Just look at the figures. One day recently, the Ketchikan Daily News listed 40 help wanted advertisements, the Juneau Empire ran 65, the Anchorage Daily News had more than 230, and the Fairbanks News-Miner, 115. Many hundred more job openings are listed on the state's job Web site: www.jobs.state.ak.us.
Many of the jobs require an education or a skill acquired only through education. The state administration and the Legislature in its recent special session increased funds for schools by $70 million and the University of Alaska by $97 million, half of that for construction or maintenance.
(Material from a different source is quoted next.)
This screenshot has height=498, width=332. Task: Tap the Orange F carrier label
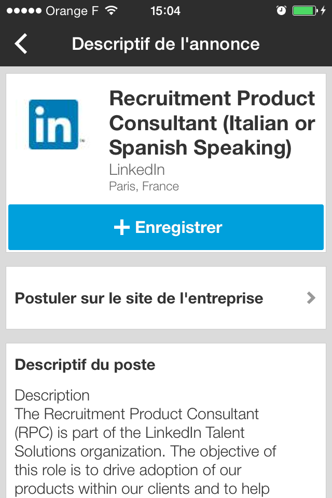tap(72, 11)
The real boost came when the lawmakers in special session approved $750 million for construction projects, $100 million of that to finish financing this year's construction. Much of that also is for schools. There is money for roads, other infrastructure and projects to better serve Alaskans throughout the state. How many more jobs will $750 million create? Many, and most in high-paying fields.
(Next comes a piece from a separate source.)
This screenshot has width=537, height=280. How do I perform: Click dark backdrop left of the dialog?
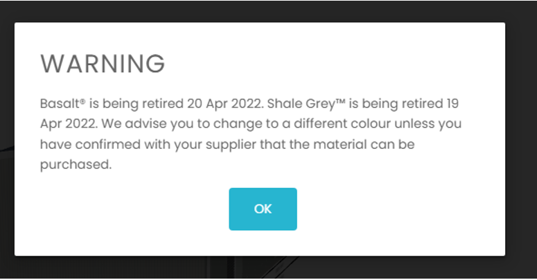7,139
More jobs and more training for Alaskans to fill them. What's wrong with that?
When Congress finally acts on the $284-$295 billion, six-year federal highway program this year, more millions in construction will come to Alaska. Again, they are high-paying jobs. There might even be money for starting the Juneau access, the Gravina Island access and the Knik Arm crossing. Also being considered by the Murkowski administration are better Sitka access, continental highway access via Bradfield Canal and access to resources and small communities throughout the state.
Some critics of the Alaska highway projects complain that Alaskans will have to pay for it in higher taxes and for road maintenance. The truth is that Alaskans have been paying for the highways and their maintenance since 1932, every time they filled their gas tanks. They still pay and will continue to pay, regardless of what happens in Alaska. The current federal gasoline tax is 18.3 cents per gallon. (Alaska tacks on 10 cents more.)
Alaskans did not share in federal gas taxes, although they paid them, until statehood in 1959. Sen. Ted Stevens and congressman Don Young continually argue that Alaska is entitled to more funds to catch up with other states. If our congressional delegation is successful, Alaskans will get some transportation funds, ferries are included. If not, the money goes to other states.
Last week, the Murkowski administration greatly increased timber sales on state lands, directed primarily to supply small mills for value-added wood production. More high-paying jobs. The Murkowski administration is seeking builders for the Alaska natural gas pipeline. It is talking with Canadians about extending the Alaska Railroad to connect with the Canadian and continental rail systems. More jobs.
It's a natural reaction to the party out of power and the majority of journalists to constantly criticize the Alaska Legislature, along with the governor, especially when special sessions are called. Some of that criticism is appropriate. The 20th State Legislature was called into special session twice in 1997-98 by Gov. Tony Knowles to deal with subsistance. It accomplished nothing in nine days at a cost of $250,000.
The 21st Legislature was called into session three times by Knowles for a total of 18 days at a cost of $428,000. It passed budget bills but failed to pass a long-range finance plan or act on subsistance.
The first session of the 24th State Legislature, the most recent, was called into session and met for 14 days at a cost of $450,000. It accomplished a lot, which is why we question criticism of the session or of the governor who called the session and set the agenda.
In addition to the capital construction program and increasing money for K-12 education, the special session established portable 401(k)-style retirement accounts for future state employees and teachers, and increased contributions to teachers' retirement. The 401(k)-style plan is similar to what President George Bush is pushing for Social Security and similar to what members of Congress already have created for themselves. It puts the employee in charge of his or her money. It follows him or her from job to job, and its stays with a worker until its balance, after contributing to retirement, goes to heirs on the worker's death.
The lawmakers reformed the workers' compensation system to slow the increase in insurance rates, which enables employers to hire more people.
At the governor's request, lawmakers conveyed 250,000 acres of state land to the University of Alaska. That qualifies the university to receive another 250,000 acres of federal lands. Earnings from the land pays for increased education programs to train Alaskans for Alaska jobs and funds the Alaska Scholars program that provides a four-year scholarship for the top 10 percent of each Alaska high school class.
All of this plus living in a state that pays each citizen a dividend instead of collecting an income tax. What's the complaint?
Lew M. Williams Jr. is the former publisher of the Ketchikan Daily News.